Des oiseaux près de Trignac, le 26 juillet 2025. DAMIEN MEYER / AFP

Repêchés dans un marais verdoyant devenu mortel, des centaines de cadavres d’oiseaux sont entassés dans des poubelles. Ils ont été fauchés par l’épizootie de botulisme aviaire qui touche plusieurs zones humides de Loire-Atlantique, après un début d’été combinant fortes chaleurs et vagues de sécheresse. « Au mois de juillet, on devrait avoir des oiseaux qui volent, qui chantent. Là, c’est le silence, c’est mortifère », décrit Frédéric Richeux, président de l’Union des chasseurs de gibier d’eau de Grande Brière.

En bottes ou en cuissardes, les mains soigneusement gantées bien que la souche aviaire du botulisme ne soit pas transmissible à l’homme, quelque 150 chasseurs et pêcheurs bénévoles ont sillonné le marais de Brière, samedi 26 juillet. Par petits groupes, ils débarquent des chalands, comptabilisant les oiseaux collectés avant de verser les cadavres dans des bacs. « Quelles que soient les espèces qu’on retrouve, c’est un crève-cœur. Ce marais, qui est notre coin de paradis, on l’aura transformé en véritable enfer », lâche Frédéric Richeux.

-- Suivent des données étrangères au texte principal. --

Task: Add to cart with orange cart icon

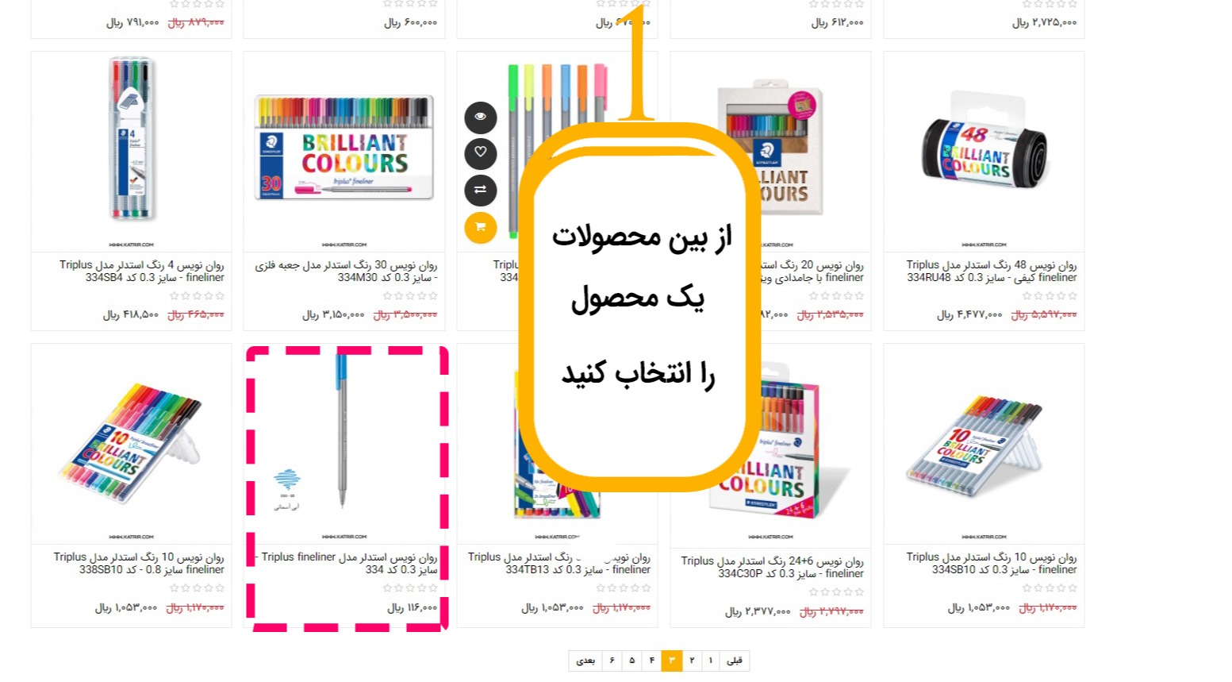Action: coord(480,227)
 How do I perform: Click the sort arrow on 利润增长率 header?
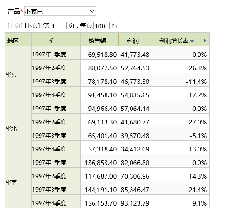pyautogui.click(x=192, y=41)
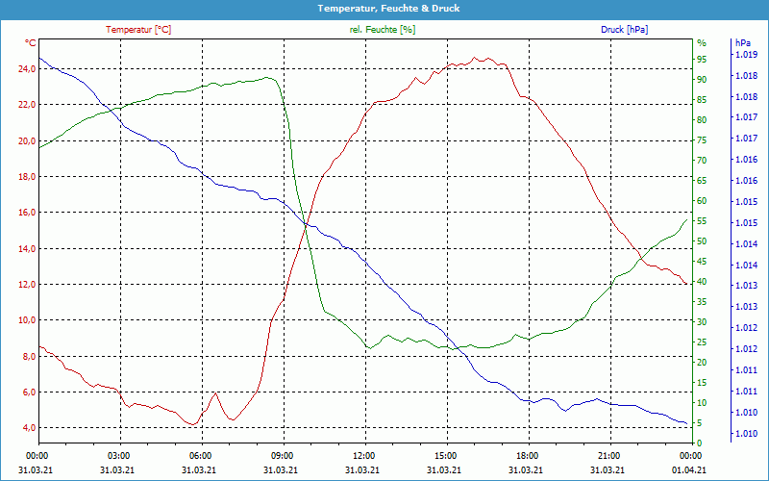Screen dimensions: 769x481
Task: Select the 'Druck [hPa]' legend label
Action: pos(624,30)
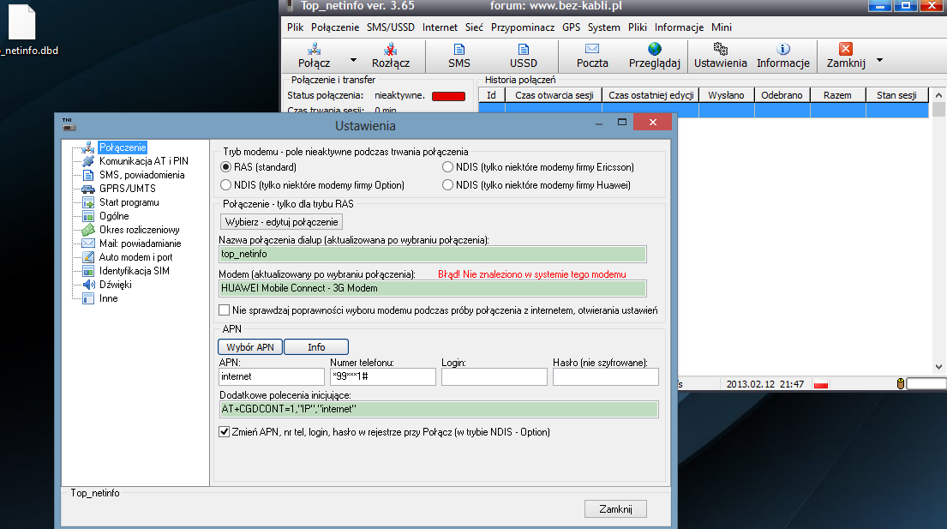The image size is (947, 529).
Task: Select the RAS (standard) radio button
Action: click(x=227, y=167)
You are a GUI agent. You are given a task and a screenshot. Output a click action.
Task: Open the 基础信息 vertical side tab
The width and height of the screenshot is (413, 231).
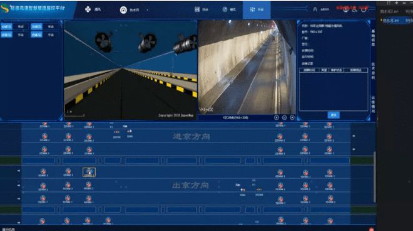[x=373, y=38]
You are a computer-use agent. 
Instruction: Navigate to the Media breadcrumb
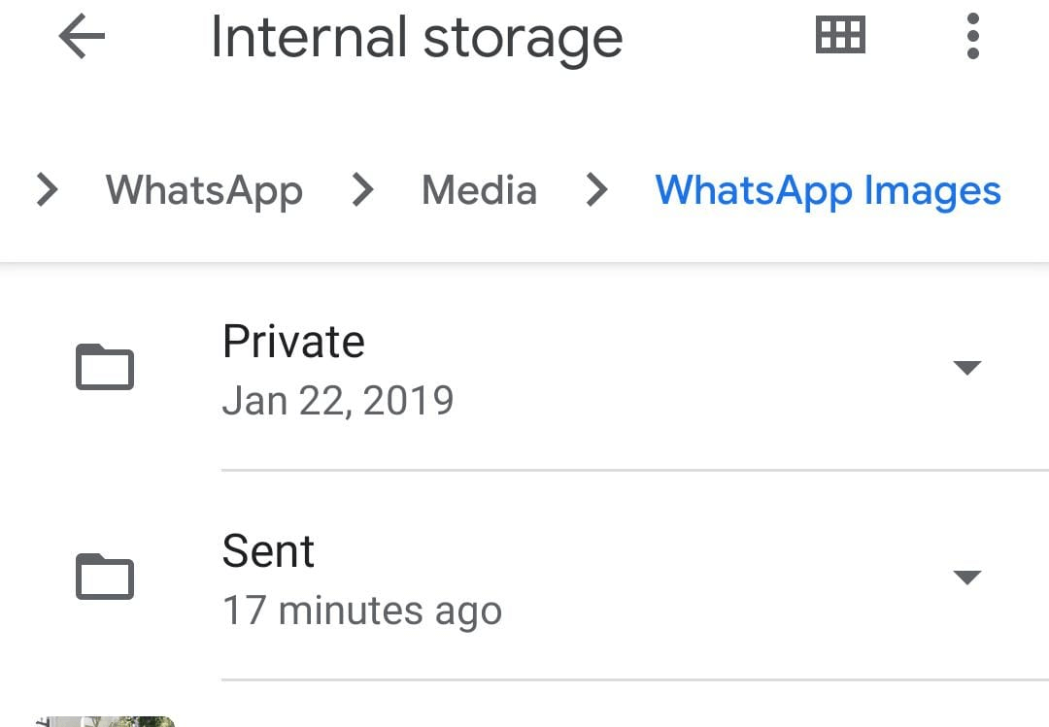[x=478, y=190]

Au total, quelque 600 cadavres, dont beaucoup de canards colverts, ont été ramassés, samedi, dans ce marais. Jeudi, plus de 3 000 cadavres d’oiseaux victimes du botulisme aviaire avaient déjà été rassemblés en Loire-Atlantique, notamment dans le marais de Brière et sur le lac de Grand-Lieu, au sud-ouest de Nantes, selon la préfecture du département.